Once again, oil will be in for a wild ride this week as rumors continue to swirl that OPEC and non-OPEC producers may be warming to the idea of production cuts – or at the very least, a freeze at current levels. As much as traders, oil producers, and investors want this to be true, the facts say otherwise.

The producing countries that matter most in the oil market right now are Saudi Arabia, Russia, and Iran. None of these producers have any incentive to cut production, which is why news of potential production cuts is primarily wishful thinking.

Saudi Arabia has the second largest proven oil reserves in the world (only a few billion barrels less than Venezuela) along with the strongest financial standing and the best-run national oil company (Saudi Aramco). When it comes to setting policy in OPEC, Saudi Arabia and its oil minister, Ali al-Naimi, have outsized influence. Saudi Arabia believes its policy of high production levels is working – which it is – for Saudi Arabia.

Russia has only about 80 billion barrels of proven oil reserves, putting it at just 8th in the world, behind the UAE. However, Russian oil production is currently running at full capacity, putting its output on par with Saudi Arabia. Even though Russia is not an OPEC member, its extremely high production levels make the country even more influential in the current oil market than OPEC producers with greater reserves.
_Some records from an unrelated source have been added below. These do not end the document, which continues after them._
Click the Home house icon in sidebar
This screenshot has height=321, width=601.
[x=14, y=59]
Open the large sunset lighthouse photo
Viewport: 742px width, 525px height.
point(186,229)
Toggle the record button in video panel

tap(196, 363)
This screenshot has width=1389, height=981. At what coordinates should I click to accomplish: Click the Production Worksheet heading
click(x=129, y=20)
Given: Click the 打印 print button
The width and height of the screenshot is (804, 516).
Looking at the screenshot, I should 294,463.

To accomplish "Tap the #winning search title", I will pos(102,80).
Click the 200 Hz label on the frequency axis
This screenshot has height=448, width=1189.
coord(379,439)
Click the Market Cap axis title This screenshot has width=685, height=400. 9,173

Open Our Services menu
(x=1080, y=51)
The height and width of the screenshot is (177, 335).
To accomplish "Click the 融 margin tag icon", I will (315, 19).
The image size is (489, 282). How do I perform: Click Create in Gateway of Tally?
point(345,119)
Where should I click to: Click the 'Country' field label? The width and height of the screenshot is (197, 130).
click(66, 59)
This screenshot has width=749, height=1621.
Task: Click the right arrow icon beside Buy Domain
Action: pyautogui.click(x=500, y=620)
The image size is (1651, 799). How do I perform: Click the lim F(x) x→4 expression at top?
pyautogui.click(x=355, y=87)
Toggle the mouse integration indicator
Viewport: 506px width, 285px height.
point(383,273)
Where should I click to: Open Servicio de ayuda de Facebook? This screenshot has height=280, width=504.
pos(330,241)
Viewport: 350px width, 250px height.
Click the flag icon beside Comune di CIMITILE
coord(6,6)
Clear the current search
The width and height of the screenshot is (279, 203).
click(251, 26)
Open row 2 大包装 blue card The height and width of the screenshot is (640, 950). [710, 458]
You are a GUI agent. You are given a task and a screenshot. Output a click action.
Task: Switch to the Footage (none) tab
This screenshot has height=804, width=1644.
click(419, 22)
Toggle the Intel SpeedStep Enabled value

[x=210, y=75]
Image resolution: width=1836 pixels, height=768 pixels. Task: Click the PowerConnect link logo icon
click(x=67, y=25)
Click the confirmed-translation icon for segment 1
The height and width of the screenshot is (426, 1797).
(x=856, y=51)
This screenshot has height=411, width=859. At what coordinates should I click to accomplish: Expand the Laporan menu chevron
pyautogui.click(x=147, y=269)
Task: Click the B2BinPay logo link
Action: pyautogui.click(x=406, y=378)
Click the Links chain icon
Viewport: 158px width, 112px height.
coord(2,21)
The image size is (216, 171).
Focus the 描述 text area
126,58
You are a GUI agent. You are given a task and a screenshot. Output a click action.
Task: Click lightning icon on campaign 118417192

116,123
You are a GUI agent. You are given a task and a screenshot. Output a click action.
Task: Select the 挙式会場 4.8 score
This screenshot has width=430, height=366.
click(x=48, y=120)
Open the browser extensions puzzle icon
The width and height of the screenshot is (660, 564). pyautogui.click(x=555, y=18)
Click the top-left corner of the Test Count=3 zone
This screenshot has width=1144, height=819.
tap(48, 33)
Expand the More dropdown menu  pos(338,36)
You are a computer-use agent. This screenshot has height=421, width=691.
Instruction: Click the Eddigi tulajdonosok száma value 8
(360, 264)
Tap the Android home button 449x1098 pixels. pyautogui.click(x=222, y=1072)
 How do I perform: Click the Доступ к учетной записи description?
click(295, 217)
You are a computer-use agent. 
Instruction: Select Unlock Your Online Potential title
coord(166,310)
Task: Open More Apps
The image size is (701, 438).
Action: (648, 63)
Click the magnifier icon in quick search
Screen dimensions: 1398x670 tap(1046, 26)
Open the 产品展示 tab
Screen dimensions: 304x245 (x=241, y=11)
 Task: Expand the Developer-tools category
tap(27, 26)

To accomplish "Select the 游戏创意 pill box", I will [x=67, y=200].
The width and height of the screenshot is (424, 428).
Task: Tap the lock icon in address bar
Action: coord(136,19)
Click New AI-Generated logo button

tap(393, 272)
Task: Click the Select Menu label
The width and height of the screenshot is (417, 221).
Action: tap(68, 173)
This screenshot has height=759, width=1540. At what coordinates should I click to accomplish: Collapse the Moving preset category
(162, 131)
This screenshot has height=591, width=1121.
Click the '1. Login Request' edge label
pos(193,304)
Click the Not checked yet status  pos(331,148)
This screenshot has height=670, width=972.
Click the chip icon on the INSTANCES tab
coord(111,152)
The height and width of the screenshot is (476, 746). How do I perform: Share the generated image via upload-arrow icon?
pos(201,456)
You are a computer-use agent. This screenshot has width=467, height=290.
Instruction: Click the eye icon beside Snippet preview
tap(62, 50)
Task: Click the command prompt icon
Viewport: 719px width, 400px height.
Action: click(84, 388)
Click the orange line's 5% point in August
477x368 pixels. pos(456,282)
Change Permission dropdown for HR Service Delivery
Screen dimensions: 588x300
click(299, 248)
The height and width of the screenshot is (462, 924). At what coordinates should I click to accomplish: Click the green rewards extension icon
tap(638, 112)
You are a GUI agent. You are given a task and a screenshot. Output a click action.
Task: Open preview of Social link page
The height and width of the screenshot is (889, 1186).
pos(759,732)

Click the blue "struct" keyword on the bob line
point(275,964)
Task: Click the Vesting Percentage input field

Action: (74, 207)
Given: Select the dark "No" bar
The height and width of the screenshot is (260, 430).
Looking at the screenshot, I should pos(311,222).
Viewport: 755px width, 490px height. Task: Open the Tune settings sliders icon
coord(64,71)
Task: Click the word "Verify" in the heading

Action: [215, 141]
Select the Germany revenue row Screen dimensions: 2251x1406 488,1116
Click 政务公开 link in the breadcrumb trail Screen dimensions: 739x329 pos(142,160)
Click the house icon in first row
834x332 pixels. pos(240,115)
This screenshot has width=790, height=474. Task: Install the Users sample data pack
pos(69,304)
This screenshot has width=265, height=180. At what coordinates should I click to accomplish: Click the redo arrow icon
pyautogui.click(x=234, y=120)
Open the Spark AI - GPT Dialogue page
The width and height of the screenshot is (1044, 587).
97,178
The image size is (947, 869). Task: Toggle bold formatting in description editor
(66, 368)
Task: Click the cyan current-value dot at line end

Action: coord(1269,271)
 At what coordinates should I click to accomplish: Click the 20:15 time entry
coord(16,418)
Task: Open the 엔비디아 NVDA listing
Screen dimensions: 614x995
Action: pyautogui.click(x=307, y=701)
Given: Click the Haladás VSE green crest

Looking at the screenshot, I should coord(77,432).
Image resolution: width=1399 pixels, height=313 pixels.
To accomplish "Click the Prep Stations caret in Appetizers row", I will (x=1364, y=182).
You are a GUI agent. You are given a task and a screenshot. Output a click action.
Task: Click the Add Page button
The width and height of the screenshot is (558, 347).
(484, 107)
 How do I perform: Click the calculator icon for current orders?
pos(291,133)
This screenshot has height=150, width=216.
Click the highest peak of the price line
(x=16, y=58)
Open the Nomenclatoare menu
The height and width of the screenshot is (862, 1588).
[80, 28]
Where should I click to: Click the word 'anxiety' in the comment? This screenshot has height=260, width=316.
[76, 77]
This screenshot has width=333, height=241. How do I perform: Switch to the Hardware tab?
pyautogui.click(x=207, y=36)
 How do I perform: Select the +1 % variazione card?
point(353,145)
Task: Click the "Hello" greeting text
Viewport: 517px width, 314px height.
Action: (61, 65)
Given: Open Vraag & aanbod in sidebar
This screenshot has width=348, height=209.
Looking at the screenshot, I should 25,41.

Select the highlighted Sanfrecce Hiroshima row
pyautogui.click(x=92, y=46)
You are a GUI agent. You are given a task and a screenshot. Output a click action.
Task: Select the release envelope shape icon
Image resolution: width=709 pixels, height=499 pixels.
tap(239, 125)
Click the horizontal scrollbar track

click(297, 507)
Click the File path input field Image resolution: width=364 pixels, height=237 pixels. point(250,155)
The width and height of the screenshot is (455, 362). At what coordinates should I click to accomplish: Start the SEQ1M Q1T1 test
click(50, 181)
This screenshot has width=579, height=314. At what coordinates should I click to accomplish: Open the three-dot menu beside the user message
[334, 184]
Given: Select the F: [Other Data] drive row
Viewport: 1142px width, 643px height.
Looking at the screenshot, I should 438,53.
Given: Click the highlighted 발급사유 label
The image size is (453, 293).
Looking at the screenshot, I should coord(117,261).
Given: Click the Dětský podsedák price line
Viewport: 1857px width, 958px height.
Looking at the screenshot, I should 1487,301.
Iran is in the opposite position from Russia – the country has the third largest proven oil reserves but extremely low production levels due to years of economic sanctions. Right now, Iran’s power to influence the oil market comes from its potential to grow production since sanctions have been lifted. Iranian predictions should not be believed, considering the poor state of its oil facilities and its inability to attract the foreign capital needed to rehabilitate them, but Iran has enough productive capacity such that it could quickly fill any gap in the oil market left by an agreement other producers might make to reduce production.

Saudi Arabia knows that any OPEC-orchestrated production cuts will only harm Saudi Arabia and help Iran, Russia, and the United States. Production cuts from OPEC countries would quickly be filled by Russian or American oil production. This would hurt Saudi Arabia in the long run, because the downward pressure on prices would continue and Saudi Arabia would lose out on market share. Saudi Arabia has no reason to trust Russia and Iran – both from past experience and because of current leadership.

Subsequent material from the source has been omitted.